My understanding is that triple positives are assumed to belong to the Luminal B (HER2+ subclass).  The mapping is not 100% accurate, but in the absence of a more sophisticated test (which is rarely given outside of trials), triple positives should assume they are luminal B.

pCR not being prognostic for triple positive is not necessarily bad thing.  People who do get PCR with a cancer that belongs to a group in which pCR is prognostic (ie Triple Negative and HER2 negative (hormone negative)) can feel reassured as their pCR has reduced their risk of recurrence.

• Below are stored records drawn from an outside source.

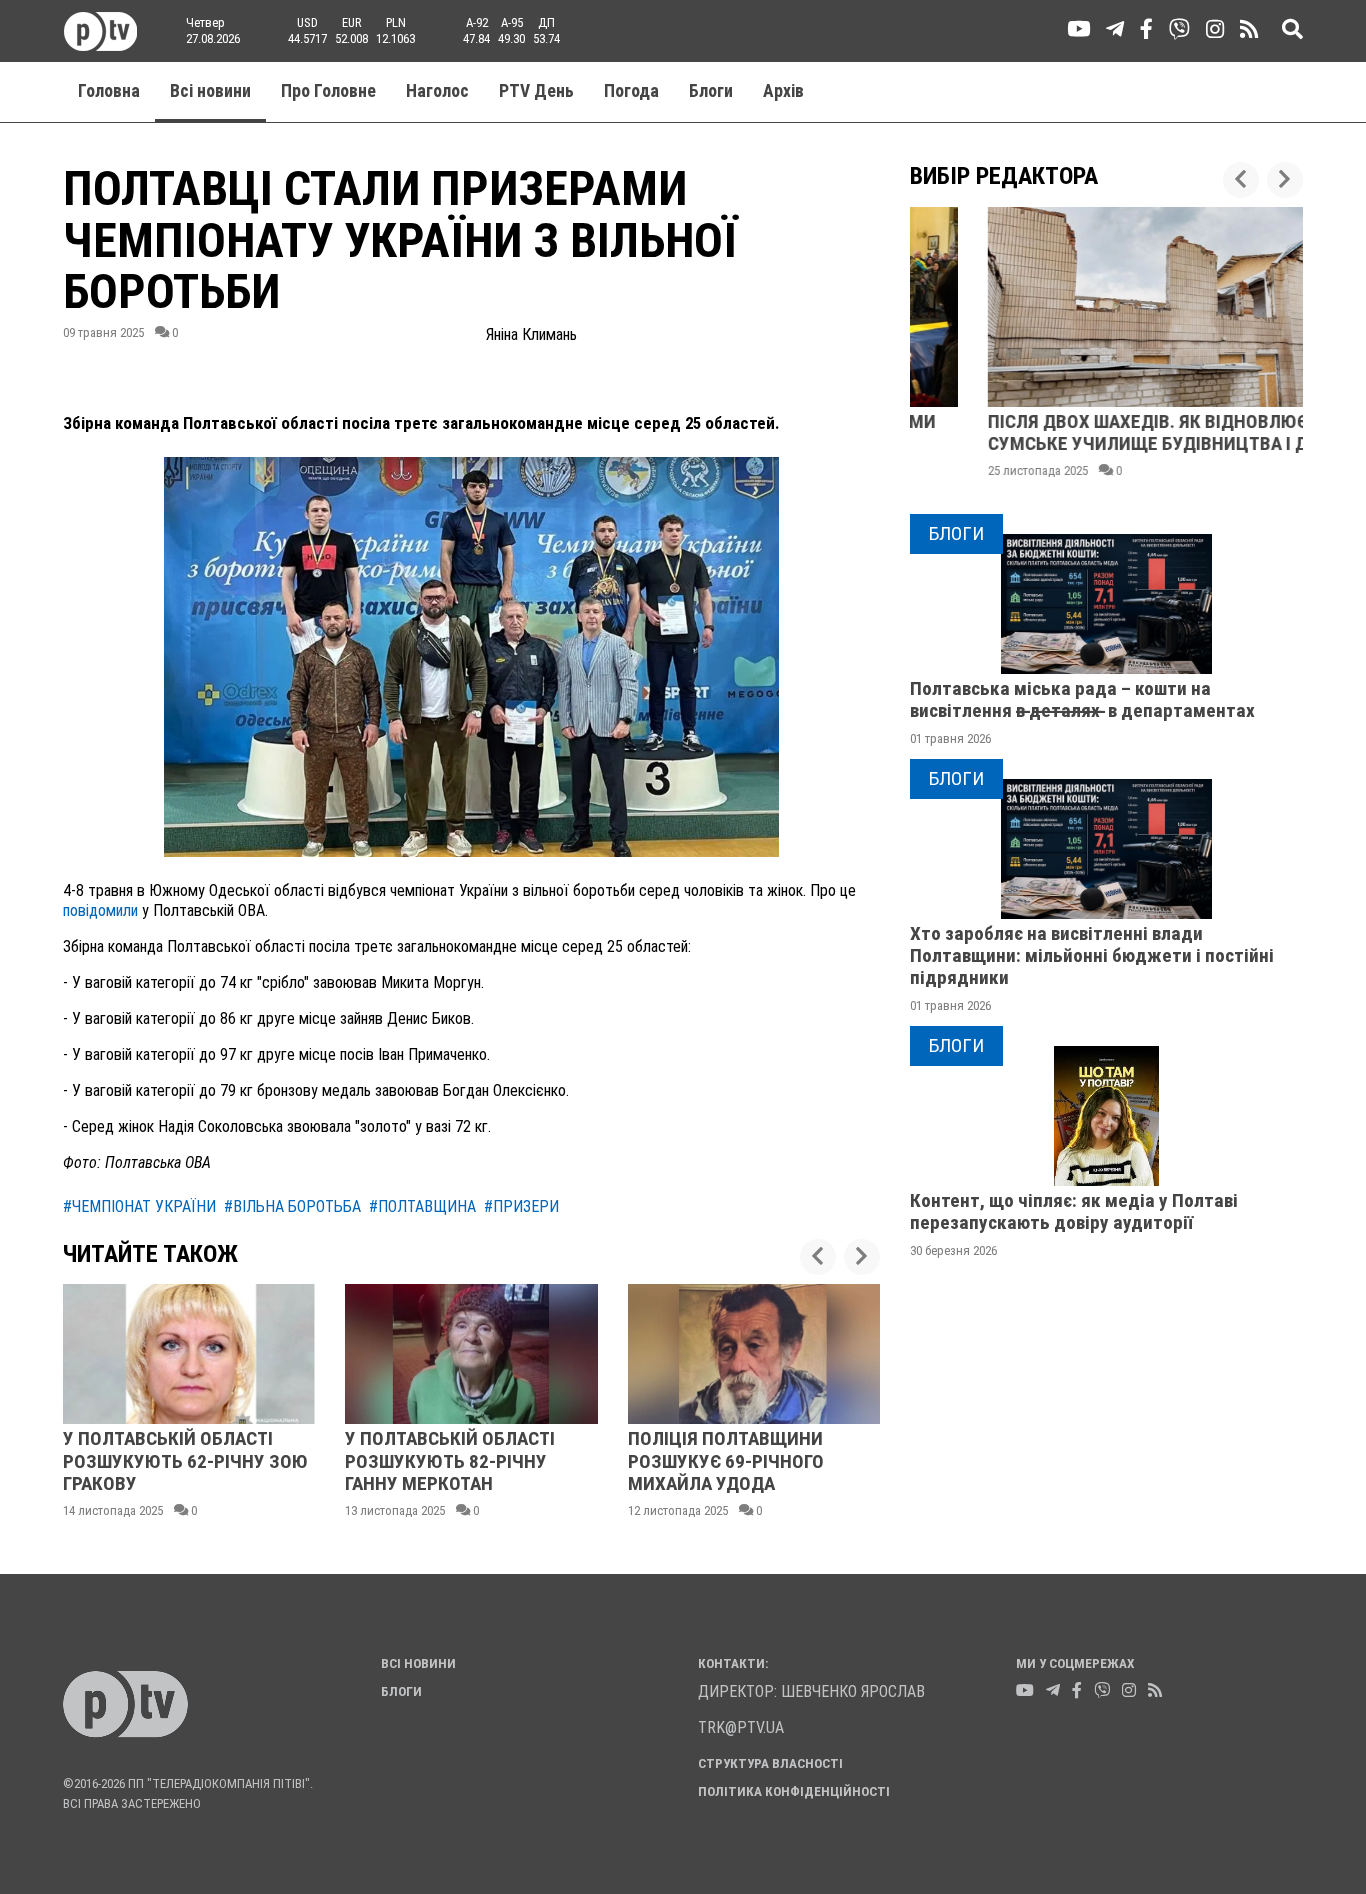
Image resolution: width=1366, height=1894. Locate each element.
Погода (631, 91)
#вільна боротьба (292, 1206)
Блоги (711, 91)
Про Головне (328, 91)
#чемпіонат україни (139, 1206)
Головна (109, 91)
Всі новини (210, 91)
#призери (521, 1206)
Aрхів (783, 91)
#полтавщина (422, 1206)
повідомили (100, 910)
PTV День (536, 91)
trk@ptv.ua (741, 1727)
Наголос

But triple positives who didn't get pCR should also be reassured by the fact that it isn't prognostic for them and their recurrence risk is still roughly average for their cancer type, tumour size, number of positive nodes etc etc.

rozem

thanks for the clarification...I guess my disappointment lies in the fact that I was absolutely a surgery candidate as my tumor was only about 2.1 "ish" by imaging and I had no positive nodes (on imaging as well) so going through neo chemo really didn't give me an advantage like it does the other subtypes other than maybe to tell me that the her2 part of my cancer responded - its the ER part that is a mystery in this case.  How can the tumor be completely eradicated and yet the ER cells may survive somewhere else?  ugh ugh and ugh!!!! 

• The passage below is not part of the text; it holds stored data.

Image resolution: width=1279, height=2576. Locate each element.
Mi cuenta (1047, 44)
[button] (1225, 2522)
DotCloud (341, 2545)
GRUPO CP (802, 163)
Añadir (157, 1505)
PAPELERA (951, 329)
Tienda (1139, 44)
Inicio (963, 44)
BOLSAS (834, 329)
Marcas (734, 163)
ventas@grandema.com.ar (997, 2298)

Kayb - I remember you saying that your tumor was low ER/PR - my concern is that I was 95% for both - guess that make me highly luminalb!  this is making me question the ovarian suppression issue, I stopped zoladex due to SE, my period has not returned but if it does I may start them up again

BlueFox

I'm sorry that my burrowing in publications around has led to you being disappointed.  With a small tumour and negative lymph nodes, even an average prognosis is still very good.  And you probably did the right thing by having the chemo.

As far as I know, the result have not been "over-ruled" by any other studies - the St Gallen consensus 2013 is still using this "Residual disease after neoadjuvant chemotherapy appears less important in patients with Luminal A or hormone receptor positive,HER2-positive disease, but pCR seems to be prognostically highly important for non-luminal HER2-positive."http://annonc.oxfordjournals.org/content/24/9/2206.full.pdf+html

Having read a bit more on this, the reason why pCR is not very prognostic for Luminal A and Luminal B (HER2 subtype) seems to be connected to heterogeneity of cancers in the groupings.  

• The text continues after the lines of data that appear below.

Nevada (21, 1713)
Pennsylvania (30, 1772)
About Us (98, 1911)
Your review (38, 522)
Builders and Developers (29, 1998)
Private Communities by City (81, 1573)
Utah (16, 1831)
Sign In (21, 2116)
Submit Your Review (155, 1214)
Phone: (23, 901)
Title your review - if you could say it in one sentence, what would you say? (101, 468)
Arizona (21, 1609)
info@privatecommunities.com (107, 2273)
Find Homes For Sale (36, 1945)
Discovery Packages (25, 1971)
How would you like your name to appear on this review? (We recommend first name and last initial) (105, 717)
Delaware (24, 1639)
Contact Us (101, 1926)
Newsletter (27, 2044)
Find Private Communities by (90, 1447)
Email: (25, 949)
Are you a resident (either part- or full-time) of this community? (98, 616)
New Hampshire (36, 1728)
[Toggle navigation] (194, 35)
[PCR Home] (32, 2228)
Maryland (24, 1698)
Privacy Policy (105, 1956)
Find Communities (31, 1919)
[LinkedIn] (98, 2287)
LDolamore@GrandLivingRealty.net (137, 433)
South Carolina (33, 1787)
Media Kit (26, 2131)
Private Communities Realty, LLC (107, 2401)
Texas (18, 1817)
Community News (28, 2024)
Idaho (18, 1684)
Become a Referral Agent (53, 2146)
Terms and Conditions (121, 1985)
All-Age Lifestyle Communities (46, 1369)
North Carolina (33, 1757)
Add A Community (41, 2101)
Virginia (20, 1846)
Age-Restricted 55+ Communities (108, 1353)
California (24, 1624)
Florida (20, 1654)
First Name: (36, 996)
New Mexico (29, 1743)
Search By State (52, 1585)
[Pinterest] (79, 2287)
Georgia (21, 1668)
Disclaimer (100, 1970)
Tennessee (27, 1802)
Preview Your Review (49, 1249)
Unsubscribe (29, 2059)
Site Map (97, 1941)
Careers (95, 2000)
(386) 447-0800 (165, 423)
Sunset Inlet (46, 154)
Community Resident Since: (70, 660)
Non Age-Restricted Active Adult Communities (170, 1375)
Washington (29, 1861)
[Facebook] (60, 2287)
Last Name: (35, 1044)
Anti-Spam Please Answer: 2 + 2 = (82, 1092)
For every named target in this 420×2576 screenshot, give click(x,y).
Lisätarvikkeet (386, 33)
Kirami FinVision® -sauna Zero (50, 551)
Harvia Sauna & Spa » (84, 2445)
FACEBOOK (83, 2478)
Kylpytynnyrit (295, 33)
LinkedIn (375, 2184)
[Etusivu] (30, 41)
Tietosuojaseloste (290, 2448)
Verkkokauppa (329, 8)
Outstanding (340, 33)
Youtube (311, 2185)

It is known that more aggressive cancers tend to respond better to chemotherapy than indolent cancers and are more likely to achieve pCR.  Getting pCR could mean a) there is a greater chance that it all gone from the body or b) there is a greater chance that you have one of the more aggressive specific types (within the Luminal B(HER2) group).  

If a) and b) tend to more or less cancel out, pCR will be a largely neutral result and perhaps this is what is happening with the Luminal B(HER2) and Luminal A groups, whereas with the other types factor a) is more important than factor b).

rozem

thanks bluefox - your last explanation made a lot of sense

no problem on digging up these studies, I like to be informed and like I said this may push me to re-visit the ovarian suppression issue

dancermom

I wonder if this should give me any comfort or not since I didn't get pCR and I am triple positive.  Interesting that my nodes did get pCR which made me feel good.  Also I was interested that the cancer was grade 3 at biopsy, but what was left at surgery was grade 2.  The difference was the mitotic rate was 3 on biopsy, but 1 on surgery pathology.  Not sure if the cancer changed due to chemo or there was both before.  If there was both before, it was definitely true in my case that chemo works on the fast growing, and not as much on the slower growing cancer.  Hopefully none of the slow growing went anywhere, or if it did, the tamoxifen will take care of it.